Home All Groups Group Topic Archive Search About

Serialization takes to long. Any suggestions?

Author
19 Jul 2006 3:28 PM
E
I have binary datafiles that I read and write from a stream that is created
through Serialization/DeSerialization.  These data files are very large and
it's taking to much time to deserialize the stream. 

I have already implemented the SerializationInfo/StreamingContext
Constructors and the GetObjectData and have also used OnDeserialization.  But
it still takes to much time to Deserialize the stream.  Can anyone suggest
something else that can be done to speed up deserialization?

I am now at the point to break the full Serialzation/Deserialization by not
adding/getting some of the lower objects and read/write those into some
additional binary flat files.  If I do this I was wondering if I can simply
perform this functionality from within SerializationInfo Constructor and the
GetObjectData method.  Has anyone tried this?  Would if be faster if I took
this out of the binary flat files and moved it all to Sql Server?


--
Ed Reyes

Author
19 Jul 2006 4:33 PM
Kevin Spencer
You'll have to explain more about these "files" and what they are serialized
from.

--
HTH,

Kevin Spencer
Microsoft MVP
Professional Chicken Salad Alchemist

What You Seek Is What You Get.


Show quote
"E" <E@discussions.microsoft.com> wrote in message
news:3A89C25F-00F2-4342-A52E-EB6B5ED1153D@microsoft.com...
>
> I have binary datafiles that I read and write from a stream that is
> created
> through Serialization/DeSerialization.  These data files are very large
> and
> it's taking to much time to deserialize the stream.
>
> I have already implemented the SerializationInfo/StreamingContext
> Constructors and the GetObjectData and have also used OnDeserialization.
> But
> it still takes to much time to Deserialize the stream.  Can anyone suggest
> something else that can be done to speed up deserialization?
>
> I am now at the point to break the full Serialzation/Deserialization by
> not
> adding/getting some of the lower objects and read/write those into some
> additional binary flat files.  If I do this I was wondering if I can
> simply
> perform this functionality from within SerializationInfo Constructor and
> the
> GetObjectData method.  Has anyone tried this?  Would if be faster if I
> took
> this out of the binary flat files and moved it all to Sql Server?
>
>
> --
> Ed Reyes
>
Author
19 Jul 2006 6:24 PM
E
The binary file is a serialization.  The serialization contains objects
containing objects 5 deep.  The various objects contain ArrayLists of
objects, HashTable of Objects and of course value fields.  The Serialization
and DeSerialization works fine.  It just takes to long to Deserialize mainly
and even the Serialization is a bit slow but not terribly bad.  A Test file
is about 31 megs, they will assuredly get bigger.  If I can somehow speed up
the Deserialization then I would have no problem.  I am already using the
SerializationInfo Constructor and using the GetObjectData method to
Deserialize and Serialize and I am using OnDeserialization to do anything
else I may need to do (which is very very little) after Deserialization.  Can
something else be done to speed Deserialization?

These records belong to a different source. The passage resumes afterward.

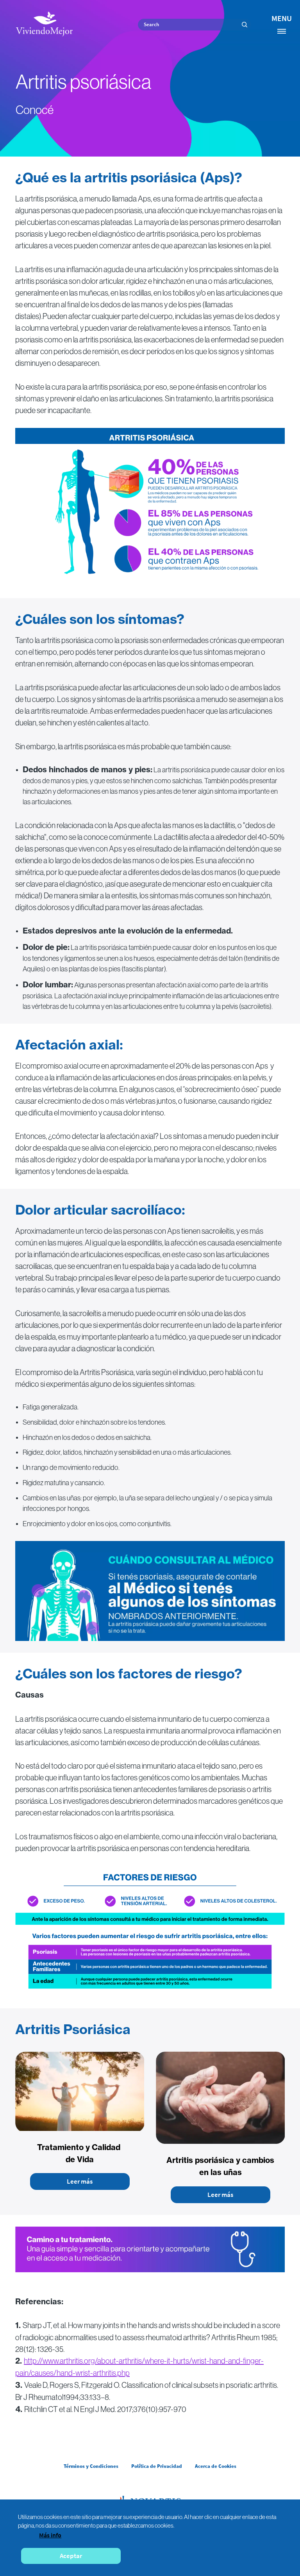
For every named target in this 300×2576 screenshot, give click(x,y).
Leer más (80, 2181)
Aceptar (71, 2555)
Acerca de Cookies (215, 2466)
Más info (50, 2535)
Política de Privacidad (156, 2466)
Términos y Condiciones (91, 2466)
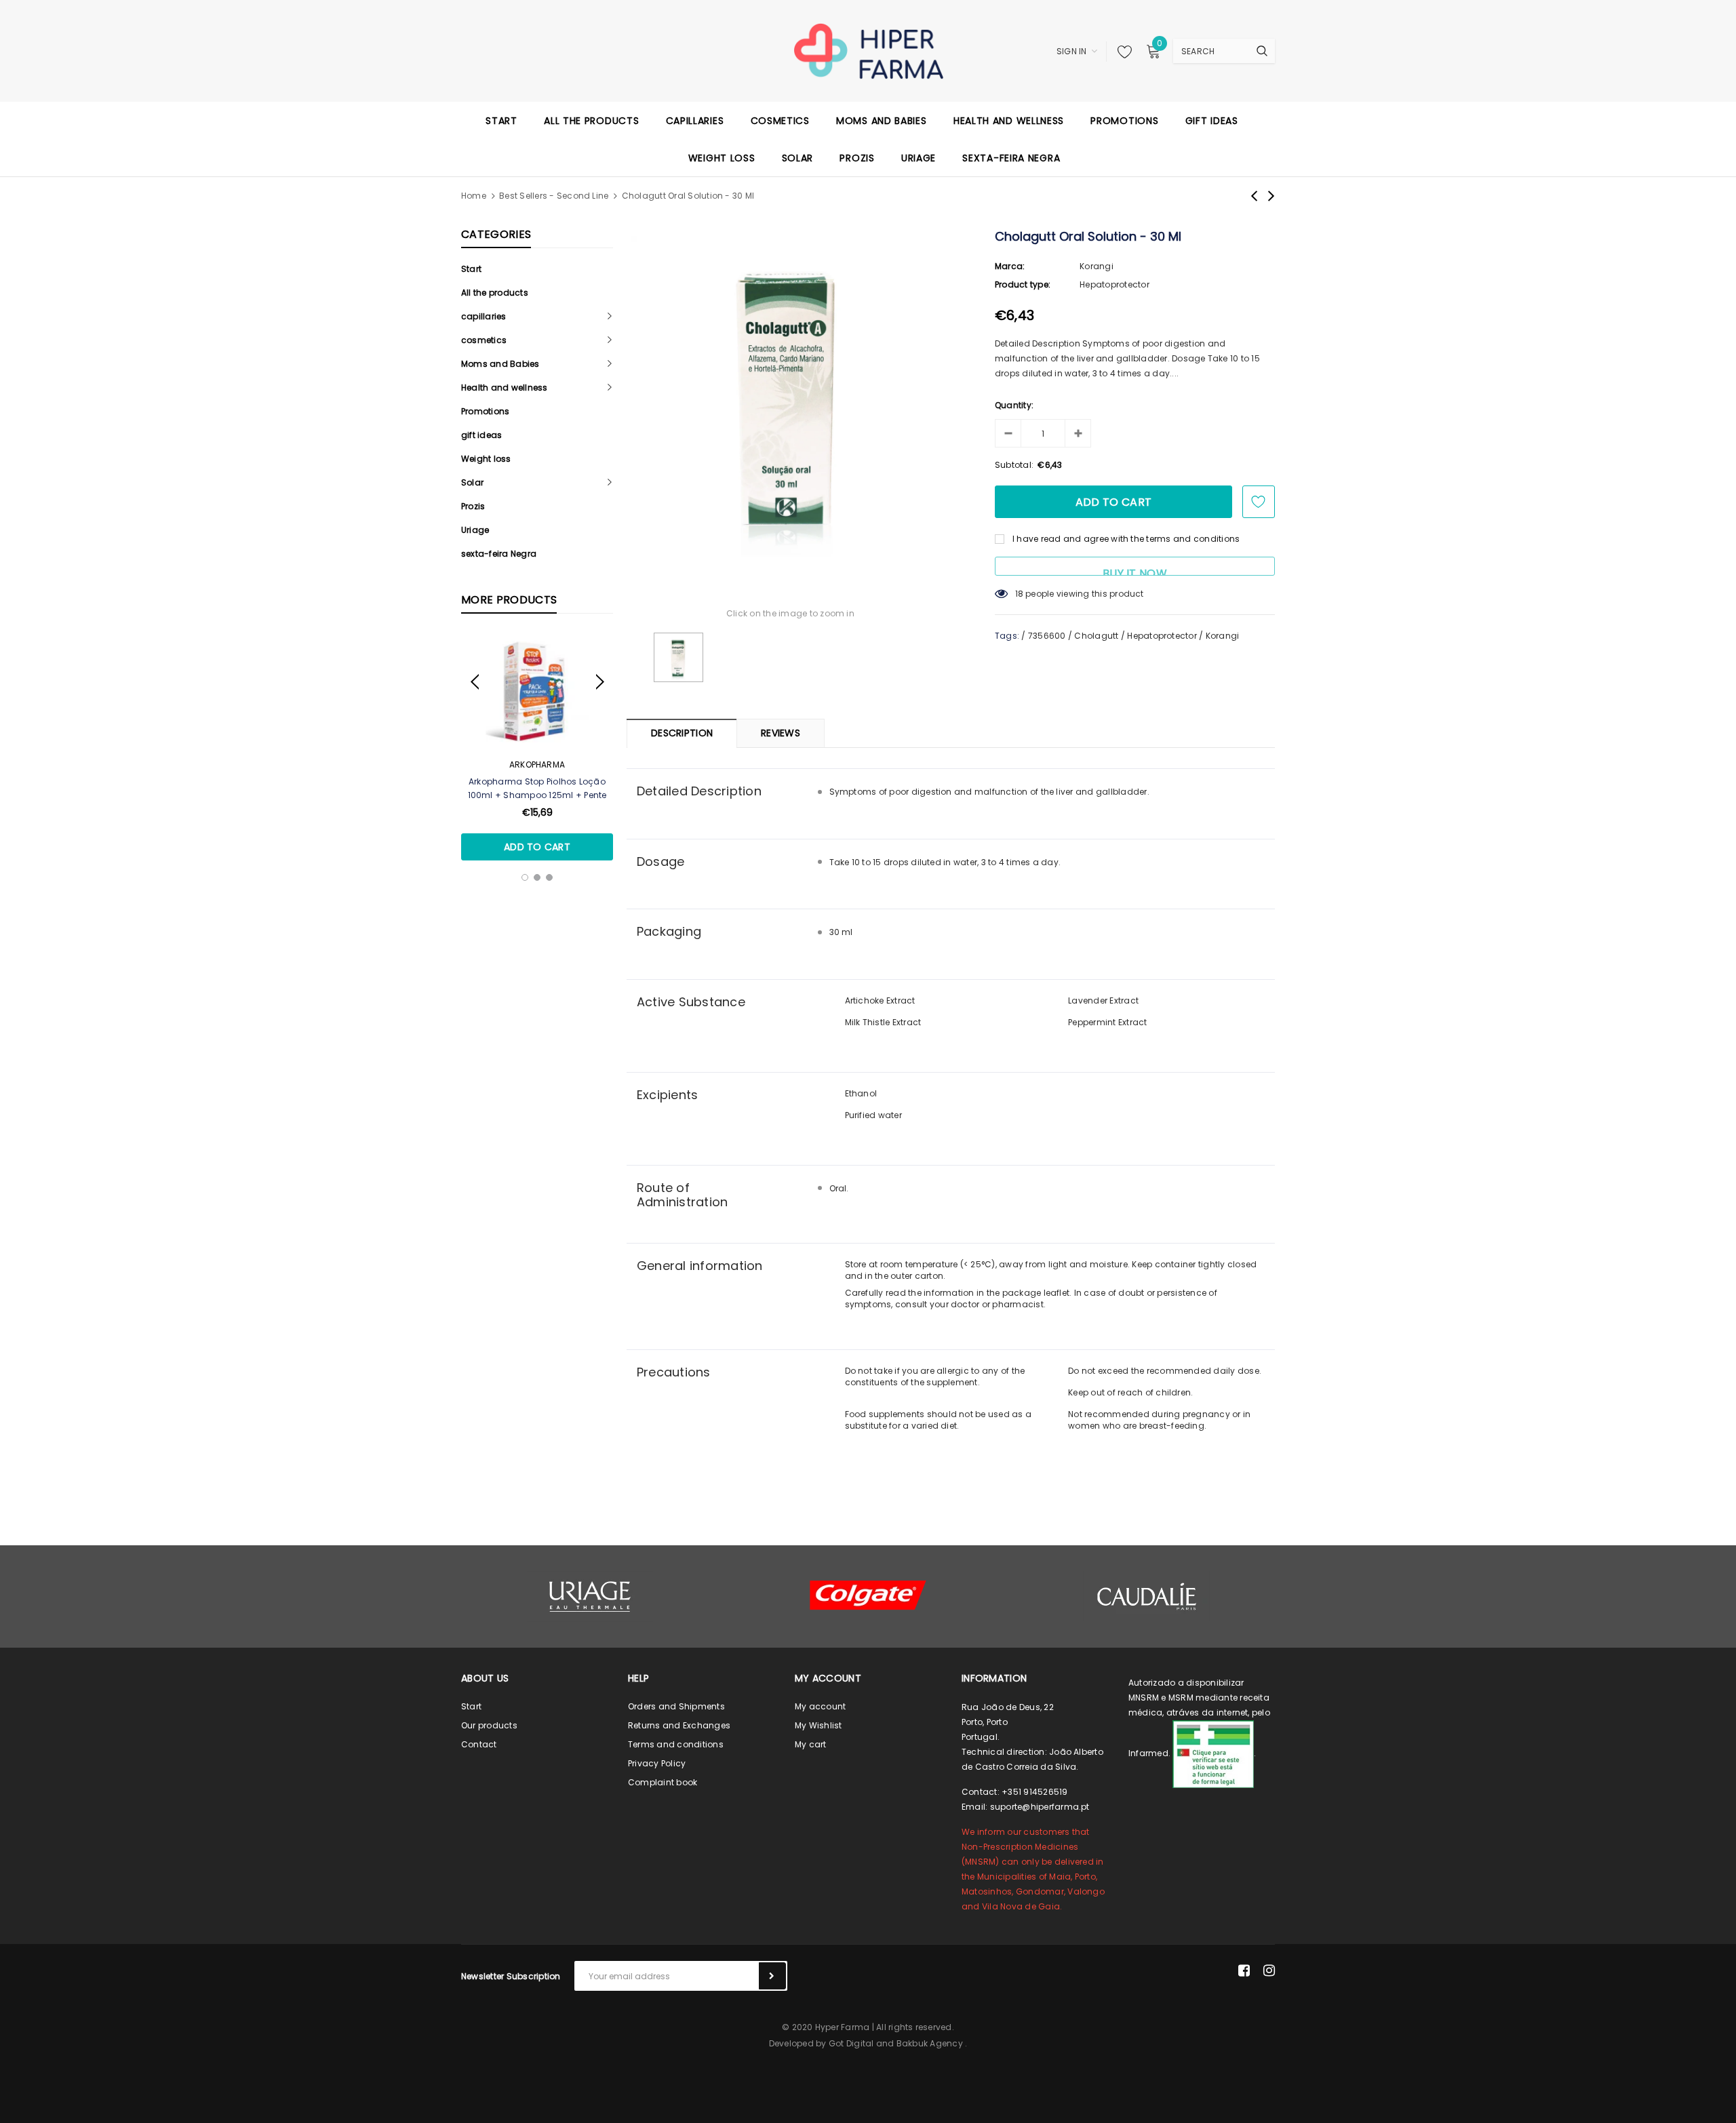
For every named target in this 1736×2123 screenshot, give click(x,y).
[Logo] (868, 50)
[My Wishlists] (1121, 51)
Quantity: (1014, 405)
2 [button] (537, 877)
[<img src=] (1213, 1753)
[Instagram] (1269, 1970)
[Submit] (772, 1975)
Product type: (1022, 284)
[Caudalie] (1146, 1596)
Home (473, 195)
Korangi (1096, 266)
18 (1019, 593)
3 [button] (549, 877)
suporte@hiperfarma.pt (1040, 1806)
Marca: (1010, 266)
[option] (537, 747)
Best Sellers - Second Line (553, 195)
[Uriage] (590, 1596)
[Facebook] (1244, 1970)
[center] (868, 1595)
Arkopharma (537, 764)
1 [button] (524, 877)
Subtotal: (1014, 465)
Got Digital (851, 2043)
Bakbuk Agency (929, 2043)
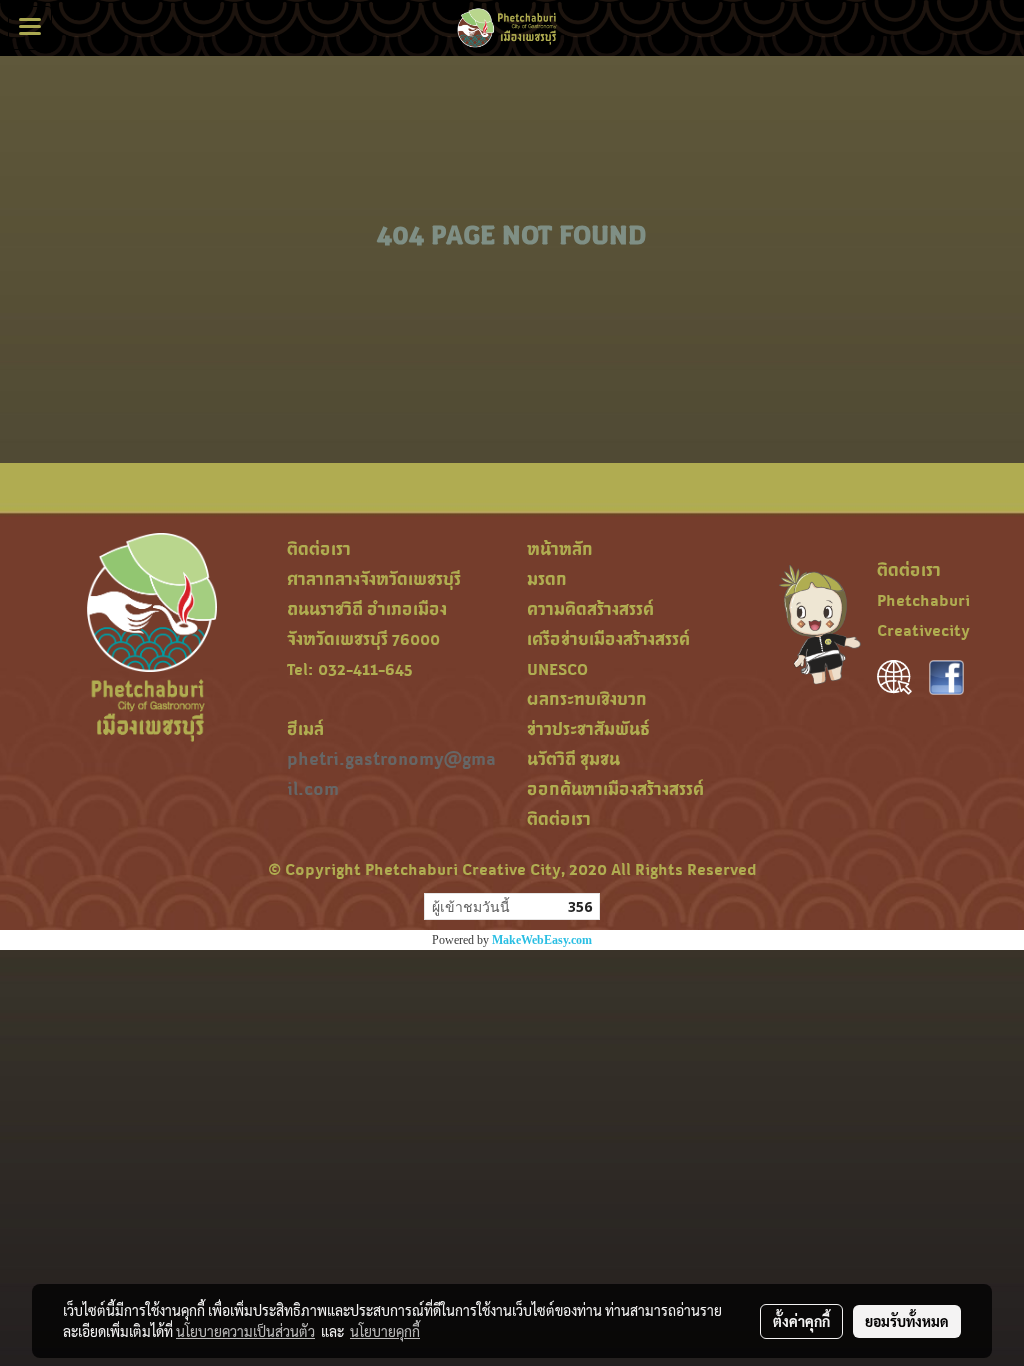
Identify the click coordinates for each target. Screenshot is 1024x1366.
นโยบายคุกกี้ (385, 1331)
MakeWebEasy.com (542, 940)
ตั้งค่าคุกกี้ (801, 1321)
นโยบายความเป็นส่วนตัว (245, 1331)
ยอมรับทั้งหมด (907, 1321)
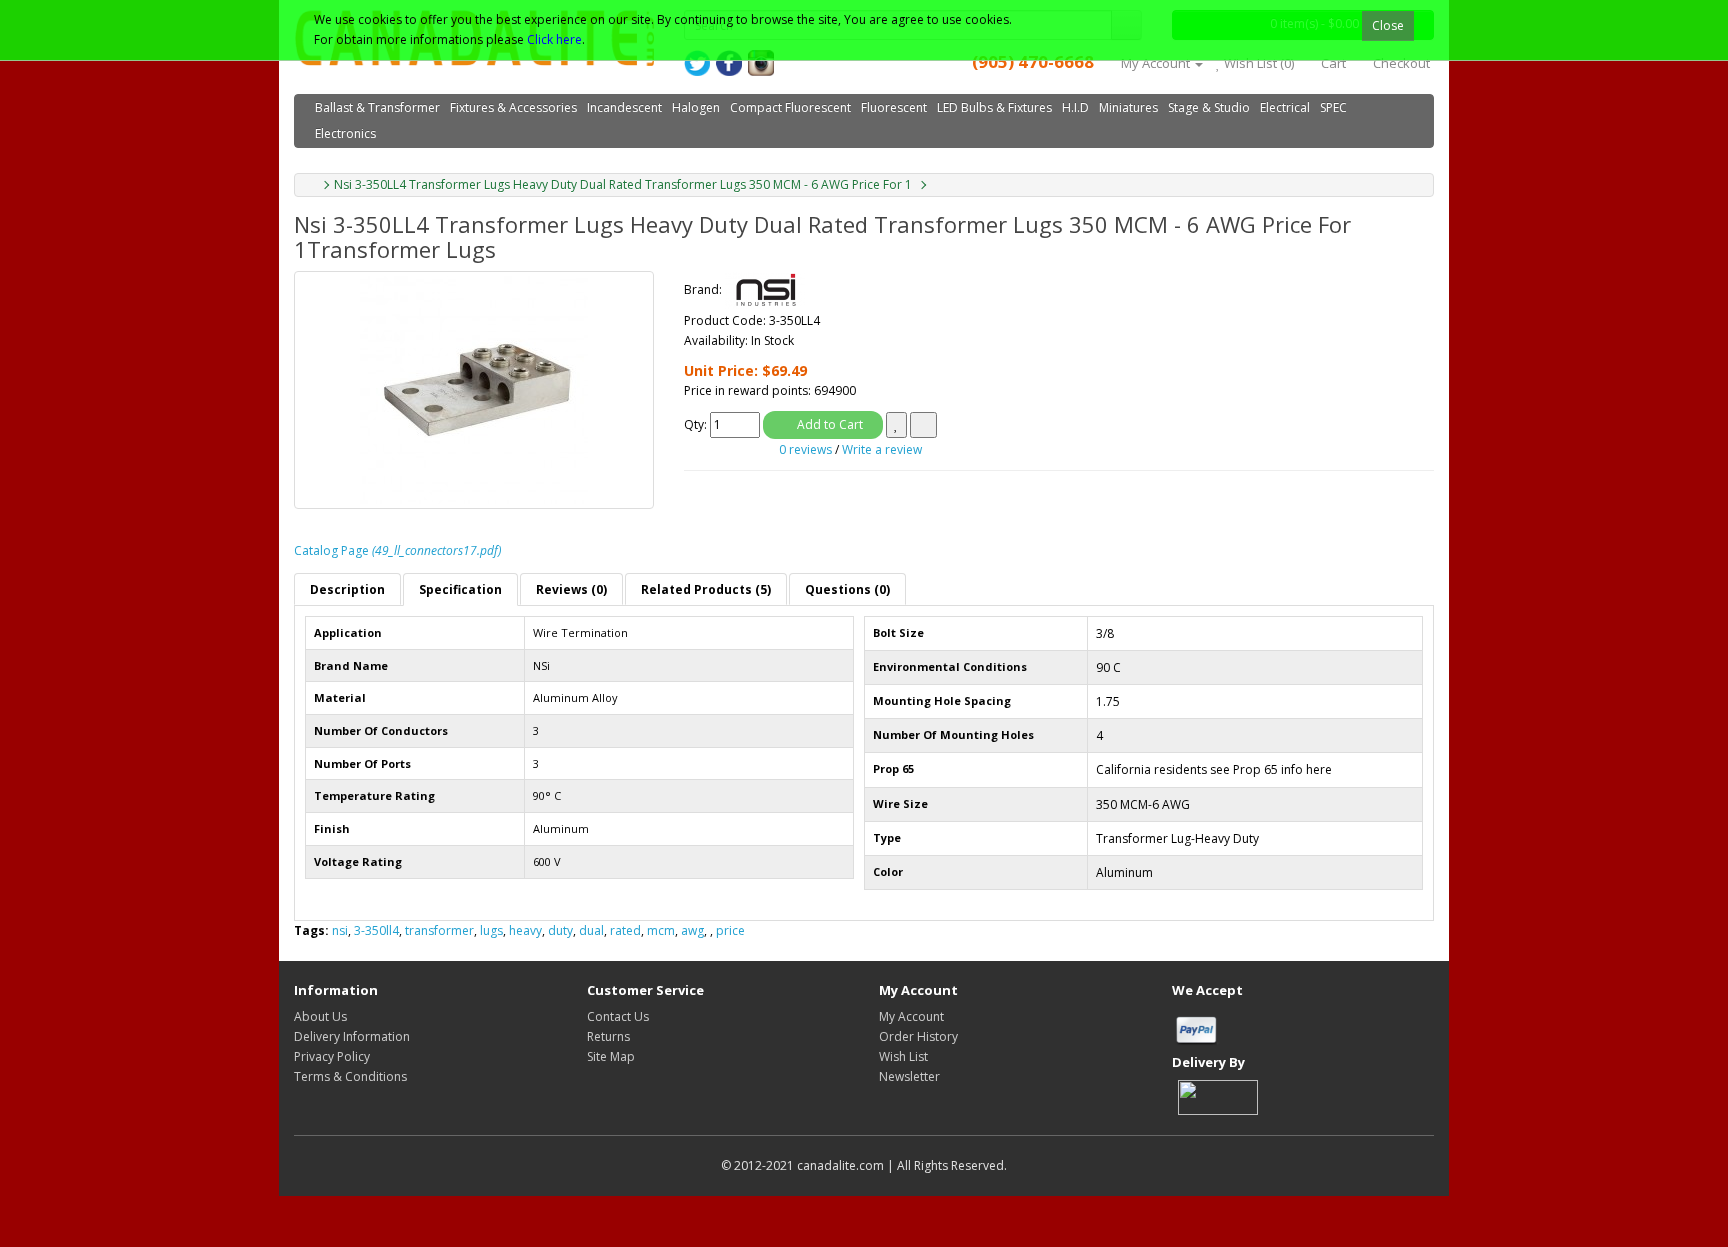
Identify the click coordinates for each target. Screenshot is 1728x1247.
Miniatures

What I am thinking of doing is only to Serialize a portion of the "call
graph" ( think that is the correct term).  The part of the "call graph" I do
not serialize I am going to place into a different binary data file that is
not loaded and unloaded using Serialization techniques.  If I have to do
this, do you think it is ok to appropriately place the calls to store the
other data within the GetObjectData method for Serialization?  I will place
the other needed functionality for data loading into the OnDeserialization
method, but will the OnDeserialization methods be called after all the
SerailzationInfo constructors for the entire "call graph" are called and
creating all the objects as well?


--
Ed Reyes



Show quote
"Kevin Spencer" wrote:

> You'll have to explain more about these "files" and what they are serialized
> from.
>
> --
> HTH,
>
> Kevin Spencer
> Microsoft MVP
> Professional Chicken Salad Alchemist
>
> What You Seek Is What You Get.
>
>
> "E" <E@discussions.microsoft.com> wrote in message
> news:3A89C25F-00F2-4342-A52E-EB6B5ED1153D@microsoft.com...
> >
> > I have binary datafiles that I read and write from a stream that is
> > created
> > through Serialization/DeSerialization.  These data files are very large
> > and
> > it's taking to much time to deserialize the stream.
> >
> > I have already implemented the SerializationInfo/StreamingContext
> > Constructors and the GetObjectData and have also used OnDeserialization.
> > But
> > it still takes to much time to Deserialize the stream.  Can anyone suggest
> > something else that can be done to speed up deserialization?
> >
> > I am now at the point to break the full Serialzation/Deserialization by
> > not
> > adding/getting some of the lower objects and read/write those into some
> > additional binary flat files.  If I do this I was wondering if I can
> > simply
> > perform this functionality from within SerializationInfo Constructor and
> > the
> > GetObjectData method.  Has anyone tried this?  Would if be faster if I
> > took
> > this out of the binary flat files and moved it all to Sql Server?
> >
> >
> > --
> > Ed Reyes
> >
>
>
>
Author
19 Jul 2006 10:14 PM
schneider
I would remove anything that is not needed. Maybe serialize to a file, and
review the data.
Adjust scope, (Makes things private/internal/friend when you can). Binary
serilization includes privates...
Avoid any duplicate data.

Another thing to watch for is any exceptions raised/caught when
serialized/deserialized this can really slow it down..
Your transport protocol makes a difference also, some us compression.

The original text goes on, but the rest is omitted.